Lyonnais market

Lyonnais market

One of my greatest and most frequent pleasures in Lyon is to visit the marché en plein air, the farmers’ market. There is a nice one not more than five minutes’ walk from my host family’s apartment. Stands of produce, flowers, sausage, and bread materialize early every morning in a colorful two-block corridor that borders the Saône. The market is especially large on Sunday mornings, with vendors hawking oysters, dried fruit, olives, rotisserie chicken, mushrooms, preserves, and honey. My personal favorites are the vendeurs de fromage, whose refrigerated carts display a dazzling and pungent variety of artisanal cheeses. The more expensive varieties, like Tome de Savoie and Comté, come in huge wheels with delicately mottled crusts. But for poor students like me, there are little cakes of homemade goat cheese and generous hunks of blue cheese to be had for 2 euros or less.

Produce stand in Lyon

Produce stand in Lyon

Besides the quality of the dairy products, a few things about this Lyonnais market have really impressed me. Firstly, there is the the matter-of-fact practicality of it. People come armed with large baskets and carpet bags to buy their produce for the week. There is no visible municipal intervention: no public servants, no special amenities, no shelter or banners or signs. The market sets up on a wide piece of asphalt that. When it has been dismantled and packed away, all that remains is an innocuous stretch of riverbank sidewalk. Furthermore, there is no eco-tourism here. The market’s patrons are buying local food because it’s fresh and accessible, not because they are on an environmental crusade or think that handmade sausage would make a charming gift. Patrons are also unlikely to inquire whether the beef they are buying is grass-fed or the chicken free-range.

* _What is needed_: From the passage on the Lyon farmers' market, extract everything from "Besides the quality" down to "the chicken free-range.". The lines that come next have no connection to the passage on the Lyon farmers' market.

* _Given information_:

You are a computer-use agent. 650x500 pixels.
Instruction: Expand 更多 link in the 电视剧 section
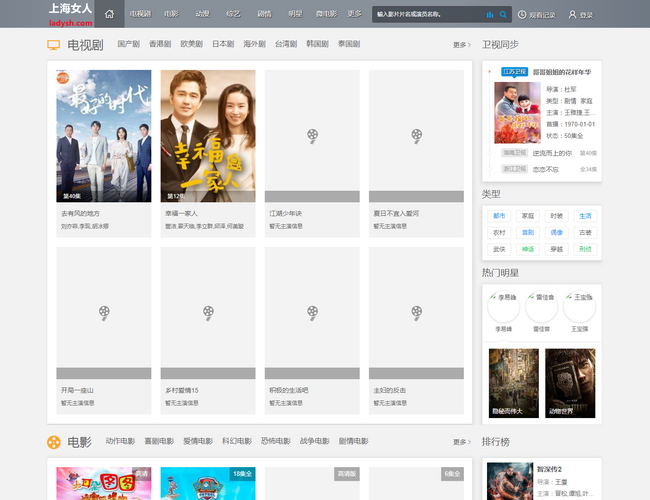[461, 45]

* _Final result_:
Besides the quality of the dairy products, a few things about this Lyonnais market have really impressed me. Firstly, there is the the matter-of-fact practicality of it. People come armed with large baskets and carpet bags to buy their produce for the week. There is no visible municipal intervention: no public servants, no special amenities, no shelter or banners or signs. The market sets up on a wide piece of asphalt that. When it has been dismantled and packed away, all that remains is an innocuous stretch of riverbank sidewalk. Furthermore, there is no eco-tourism here. The market’s patrons are buying local food because it’s fresh and accessible, not because they are on an environmental crusade or think that handmade sausage would make a charming gift. Patrons are also unlikely to inquire whether the beef they are buying is grass-fed or the chicken free-range.